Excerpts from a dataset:
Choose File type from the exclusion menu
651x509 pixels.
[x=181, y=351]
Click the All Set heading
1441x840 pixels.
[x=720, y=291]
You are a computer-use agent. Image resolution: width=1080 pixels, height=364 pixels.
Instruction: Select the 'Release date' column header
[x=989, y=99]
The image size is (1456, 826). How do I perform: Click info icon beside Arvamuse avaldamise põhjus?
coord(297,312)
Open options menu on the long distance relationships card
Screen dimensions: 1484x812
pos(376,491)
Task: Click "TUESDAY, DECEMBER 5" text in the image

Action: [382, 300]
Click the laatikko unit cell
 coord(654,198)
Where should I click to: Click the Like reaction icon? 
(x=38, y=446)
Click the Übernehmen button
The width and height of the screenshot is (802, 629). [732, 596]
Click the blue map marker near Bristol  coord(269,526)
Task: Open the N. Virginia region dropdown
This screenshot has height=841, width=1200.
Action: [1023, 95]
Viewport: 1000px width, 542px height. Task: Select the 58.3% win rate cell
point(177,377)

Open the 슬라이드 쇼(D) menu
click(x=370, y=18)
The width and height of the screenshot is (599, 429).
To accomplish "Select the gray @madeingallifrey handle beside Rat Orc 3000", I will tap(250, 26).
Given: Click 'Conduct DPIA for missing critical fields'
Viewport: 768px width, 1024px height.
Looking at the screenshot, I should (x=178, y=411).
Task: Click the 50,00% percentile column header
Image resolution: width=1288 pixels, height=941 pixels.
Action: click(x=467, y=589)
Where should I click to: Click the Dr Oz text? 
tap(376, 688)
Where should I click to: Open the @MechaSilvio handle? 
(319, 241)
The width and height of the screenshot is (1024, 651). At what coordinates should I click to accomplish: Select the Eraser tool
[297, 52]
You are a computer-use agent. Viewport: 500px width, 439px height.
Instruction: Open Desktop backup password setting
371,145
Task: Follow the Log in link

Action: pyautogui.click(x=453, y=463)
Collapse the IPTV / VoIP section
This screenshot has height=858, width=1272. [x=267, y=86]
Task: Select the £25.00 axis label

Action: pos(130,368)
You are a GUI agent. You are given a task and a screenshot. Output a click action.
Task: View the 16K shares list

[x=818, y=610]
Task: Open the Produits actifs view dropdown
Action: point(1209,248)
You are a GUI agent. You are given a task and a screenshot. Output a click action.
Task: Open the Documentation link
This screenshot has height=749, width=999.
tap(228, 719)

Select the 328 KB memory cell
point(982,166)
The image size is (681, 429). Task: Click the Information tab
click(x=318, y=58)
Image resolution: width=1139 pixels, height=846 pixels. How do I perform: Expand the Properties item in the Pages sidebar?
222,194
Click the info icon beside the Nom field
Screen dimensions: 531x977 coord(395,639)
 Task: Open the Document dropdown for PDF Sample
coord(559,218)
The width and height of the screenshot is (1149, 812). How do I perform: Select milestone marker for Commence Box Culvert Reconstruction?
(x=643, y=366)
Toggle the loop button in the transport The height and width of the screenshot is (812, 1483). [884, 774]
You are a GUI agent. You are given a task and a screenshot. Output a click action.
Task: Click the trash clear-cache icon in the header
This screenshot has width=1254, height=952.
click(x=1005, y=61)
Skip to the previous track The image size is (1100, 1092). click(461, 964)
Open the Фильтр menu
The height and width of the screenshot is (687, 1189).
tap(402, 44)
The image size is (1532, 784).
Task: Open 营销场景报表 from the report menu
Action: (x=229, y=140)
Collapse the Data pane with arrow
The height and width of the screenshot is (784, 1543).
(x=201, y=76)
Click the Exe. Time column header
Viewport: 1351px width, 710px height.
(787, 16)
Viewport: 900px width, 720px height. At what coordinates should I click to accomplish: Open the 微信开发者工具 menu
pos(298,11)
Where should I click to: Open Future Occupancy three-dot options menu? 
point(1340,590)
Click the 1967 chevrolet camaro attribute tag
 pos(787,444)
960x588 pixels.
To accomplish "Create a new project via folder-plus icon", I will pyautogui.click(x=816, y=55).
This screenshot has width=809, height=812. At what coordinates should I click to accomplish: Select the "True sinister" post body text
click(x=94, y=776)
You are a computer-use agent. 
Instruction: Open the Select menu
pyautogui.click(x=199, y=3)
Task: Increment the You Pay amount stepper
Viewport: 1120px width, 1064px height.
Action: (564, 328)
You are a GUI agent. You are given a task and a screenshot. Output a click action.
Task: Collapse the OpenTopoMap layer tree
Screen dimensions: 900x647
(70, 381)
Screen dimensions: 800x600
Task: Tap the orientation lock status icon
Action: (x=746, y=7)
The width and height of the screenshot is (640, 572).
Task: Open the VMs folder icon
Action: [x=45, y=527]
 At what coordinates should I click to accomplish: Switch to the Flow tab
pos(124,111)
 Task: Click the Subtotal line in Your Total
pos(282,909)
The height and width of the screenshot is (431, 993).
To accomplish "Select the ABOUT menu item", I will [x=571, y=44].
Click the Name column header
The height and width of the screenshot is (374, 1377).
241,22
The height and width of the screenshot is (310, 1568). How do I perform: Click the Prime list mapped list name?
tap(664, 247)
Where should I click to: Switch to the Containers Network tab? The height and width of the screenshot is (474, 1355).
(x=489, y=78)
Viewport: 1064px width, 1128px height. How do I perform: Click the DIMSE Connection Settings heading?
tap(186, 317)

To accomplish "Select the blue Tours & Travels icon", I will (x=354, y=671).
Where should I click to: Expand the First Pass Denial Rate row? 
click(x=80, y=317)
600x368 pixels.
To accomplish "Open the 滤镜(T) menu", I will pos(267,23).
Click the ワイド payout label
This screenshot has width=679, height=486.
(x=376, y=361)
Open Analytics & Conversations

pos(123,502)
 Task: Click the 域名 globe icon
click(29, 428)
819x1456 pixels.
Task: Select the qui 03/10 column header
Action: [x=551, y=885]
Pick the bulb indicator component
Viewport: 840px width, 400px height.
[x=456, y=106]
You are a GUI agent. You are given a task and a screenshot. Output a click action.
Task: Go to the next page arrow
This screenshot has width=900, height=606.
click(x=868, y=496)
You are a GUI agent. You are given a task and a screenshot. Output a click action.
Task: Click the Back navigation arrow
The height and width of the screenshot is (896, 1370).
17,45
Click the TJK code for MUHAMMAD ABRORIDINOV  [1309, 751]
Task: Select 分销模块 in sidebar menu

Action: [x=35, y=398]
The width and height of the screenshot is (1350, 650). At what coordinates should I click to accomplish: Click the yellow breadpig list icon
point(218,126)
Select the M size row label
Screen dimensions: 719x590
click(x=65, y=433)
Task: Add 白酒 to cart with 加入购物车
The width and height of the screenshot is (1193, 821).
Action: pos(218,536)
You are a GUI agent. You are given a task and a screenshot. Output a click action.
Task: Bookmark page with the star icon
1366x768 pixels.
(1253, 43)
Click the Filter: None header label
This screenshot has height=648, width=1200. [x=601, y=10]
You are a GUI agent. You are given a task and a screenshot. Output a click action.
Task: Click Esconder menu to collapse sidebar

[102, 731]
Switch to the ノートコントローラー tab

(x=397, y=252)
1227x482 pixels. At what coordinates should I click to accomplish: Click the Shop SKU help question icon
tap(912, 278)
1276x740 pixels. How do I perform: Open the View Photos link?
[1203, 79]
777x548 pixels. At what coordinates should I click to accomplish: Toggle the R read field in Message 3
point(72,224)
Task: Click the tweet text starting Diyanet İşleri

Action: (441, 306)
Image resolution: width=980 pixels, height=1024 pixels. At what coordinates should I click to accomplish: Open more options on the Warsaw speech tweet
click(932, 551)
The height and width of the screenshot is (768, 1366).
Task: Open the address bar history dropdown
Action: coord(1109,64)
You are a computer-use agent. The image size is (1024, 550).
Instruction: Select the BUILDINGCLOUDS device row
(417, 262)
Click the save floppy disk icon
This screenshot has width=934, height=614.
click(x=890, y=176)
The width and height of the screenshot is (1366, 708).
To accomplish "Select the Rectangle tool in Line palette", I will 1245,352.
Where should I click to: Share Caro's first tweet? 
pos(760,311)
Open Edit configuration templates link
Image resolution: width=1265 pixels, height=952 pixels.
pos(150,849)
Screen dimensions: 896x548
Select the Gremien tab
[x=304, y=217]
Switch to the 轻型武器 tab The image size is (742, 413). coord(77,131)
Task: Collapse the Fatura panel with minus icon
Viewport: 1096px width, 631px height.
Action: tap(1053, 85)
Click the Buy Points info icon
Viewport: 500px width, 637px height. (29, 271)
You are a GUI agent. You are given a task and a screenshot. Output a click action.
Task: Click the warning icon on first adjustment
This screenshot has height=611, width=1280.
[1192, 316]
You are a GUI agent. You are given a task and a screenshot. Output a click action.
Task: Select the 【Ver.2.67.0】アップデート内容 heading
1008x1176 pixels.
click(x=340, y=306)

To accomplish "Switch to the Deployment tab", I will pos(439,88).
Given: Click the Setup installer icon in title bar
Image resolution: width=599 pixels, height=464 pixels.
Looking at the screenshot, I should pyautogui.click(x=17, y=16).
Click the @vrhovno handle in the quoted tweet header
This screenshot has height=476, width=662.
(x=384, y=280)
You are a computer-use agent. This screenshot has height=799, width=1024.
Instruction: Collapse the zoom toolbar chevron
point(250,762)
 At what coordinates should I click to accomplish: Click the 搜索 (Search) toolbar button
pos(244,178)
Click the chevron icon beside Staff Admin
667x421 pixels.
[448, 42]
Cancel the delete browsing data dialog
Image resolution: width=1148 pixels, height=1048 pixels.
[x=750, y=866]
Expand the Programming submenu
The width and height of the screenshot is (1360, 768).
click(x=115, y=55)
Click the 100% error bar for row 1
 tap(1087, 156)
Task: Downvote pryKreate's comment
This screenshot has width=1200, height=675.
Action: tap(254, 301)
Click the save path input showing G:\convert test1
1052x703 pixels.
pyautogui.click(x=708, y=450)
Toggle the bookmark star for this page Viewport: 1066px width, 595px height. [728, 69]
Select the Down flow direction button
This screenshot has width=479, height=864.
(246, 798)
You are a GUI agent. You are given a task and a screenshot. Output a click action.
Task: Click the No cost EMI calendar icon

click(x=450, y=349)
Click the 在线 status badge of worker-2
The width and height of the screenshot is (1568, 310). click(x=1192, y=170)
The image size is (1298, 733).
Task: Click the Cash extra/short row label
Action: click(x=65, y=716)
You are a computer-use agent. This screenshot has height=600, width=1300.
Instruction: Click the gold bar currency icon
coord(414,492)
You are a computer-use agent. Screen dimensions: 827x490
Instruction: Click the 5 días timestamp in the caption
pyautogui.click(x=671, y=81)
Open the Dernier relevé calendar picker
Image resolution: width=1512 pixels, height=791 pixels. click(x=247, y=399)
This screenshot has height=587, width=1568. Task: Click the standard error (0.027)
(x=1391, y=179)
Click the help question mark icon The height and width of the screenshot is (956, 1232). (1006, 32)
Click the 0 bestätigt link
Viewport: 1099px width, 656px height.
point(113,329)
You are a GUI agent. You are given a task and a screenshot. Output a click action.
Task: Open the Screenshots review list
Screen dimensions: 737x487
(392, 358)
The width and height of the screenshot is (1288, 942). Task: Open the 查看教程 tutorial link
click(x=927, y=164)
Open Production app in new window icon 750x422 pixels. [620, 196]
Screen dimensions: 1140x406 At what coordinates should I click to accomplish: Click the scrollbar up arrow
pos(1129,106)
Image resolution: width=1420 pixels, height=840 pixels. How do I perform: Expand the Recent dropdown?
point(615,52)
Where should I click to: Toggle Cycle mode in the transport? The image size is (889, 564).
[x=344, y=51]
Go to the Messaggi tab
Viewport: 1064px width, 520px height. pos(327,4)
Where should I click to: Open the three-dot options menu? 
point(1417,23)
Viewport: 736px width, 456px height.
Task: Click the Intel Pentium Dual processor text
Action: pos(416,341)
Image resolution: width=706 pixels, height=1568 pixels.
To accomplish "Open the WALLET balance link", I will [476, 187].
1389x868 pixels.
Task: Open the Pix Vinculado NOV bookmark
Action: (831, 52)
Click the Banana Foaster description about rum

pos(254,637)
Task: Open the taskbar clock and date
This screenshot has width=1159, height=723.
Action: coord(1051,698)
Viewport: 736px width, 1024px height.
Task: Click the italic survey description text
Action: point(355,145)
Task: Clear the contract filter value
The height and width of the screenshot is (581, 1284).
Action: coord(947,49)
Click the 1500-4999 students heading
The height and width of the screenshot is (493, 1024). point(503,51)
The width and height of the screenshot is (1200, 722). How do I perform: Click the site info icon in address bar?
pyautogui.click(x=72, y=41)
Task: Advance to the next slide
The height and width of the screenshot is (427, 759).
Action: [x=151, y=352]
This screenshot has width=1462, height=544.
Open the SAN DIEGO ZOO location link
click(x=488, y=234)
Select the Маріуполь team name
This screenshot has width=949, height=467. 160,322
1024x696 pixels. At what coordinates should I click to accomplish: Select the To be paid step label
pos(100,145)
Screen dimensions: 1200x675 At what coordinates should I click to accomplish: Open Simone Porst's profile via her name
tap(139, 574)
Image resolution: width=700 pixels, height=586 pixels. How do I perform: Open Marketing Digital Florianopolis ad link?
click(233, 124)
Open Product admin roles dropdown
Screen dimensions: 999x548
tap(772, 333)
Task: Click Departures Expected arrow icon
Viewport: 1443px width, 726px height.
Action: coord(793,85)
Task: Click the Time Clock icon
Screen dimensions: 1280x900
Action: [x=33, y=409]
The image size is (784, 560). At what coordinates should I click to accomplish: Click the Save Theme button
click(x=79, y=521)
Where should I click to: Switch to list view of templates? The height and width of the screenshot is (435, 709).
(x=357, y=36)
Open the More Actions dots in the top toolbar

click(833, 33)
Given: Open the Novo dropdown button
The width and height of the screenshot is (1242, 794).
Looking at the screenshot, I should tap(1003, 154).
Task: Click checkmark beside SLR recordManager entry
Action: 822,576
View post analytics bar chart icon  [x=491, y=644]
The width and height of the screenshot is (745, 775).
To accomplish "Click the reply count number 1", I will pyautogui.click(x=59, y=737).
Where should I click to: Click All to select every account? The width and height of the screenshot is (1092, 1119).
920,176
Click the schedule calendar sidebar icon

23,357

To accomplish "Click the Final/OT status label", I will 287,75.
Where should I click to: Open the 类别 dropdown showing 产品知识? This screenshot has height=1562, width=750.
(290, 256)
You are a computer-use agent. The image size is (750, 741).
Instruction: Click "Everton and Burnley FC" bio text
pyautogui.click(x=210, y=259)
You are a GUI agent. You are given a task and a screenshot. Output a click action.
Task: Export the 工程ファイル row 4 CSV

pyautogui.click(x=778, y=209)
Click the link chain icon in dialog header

* **What you are asked to do**
Note down each line above where the word "dialog" occurs.

* **Exercise solution**
Cancel the delete browsing data dialog
Click the link chain icon in dialog header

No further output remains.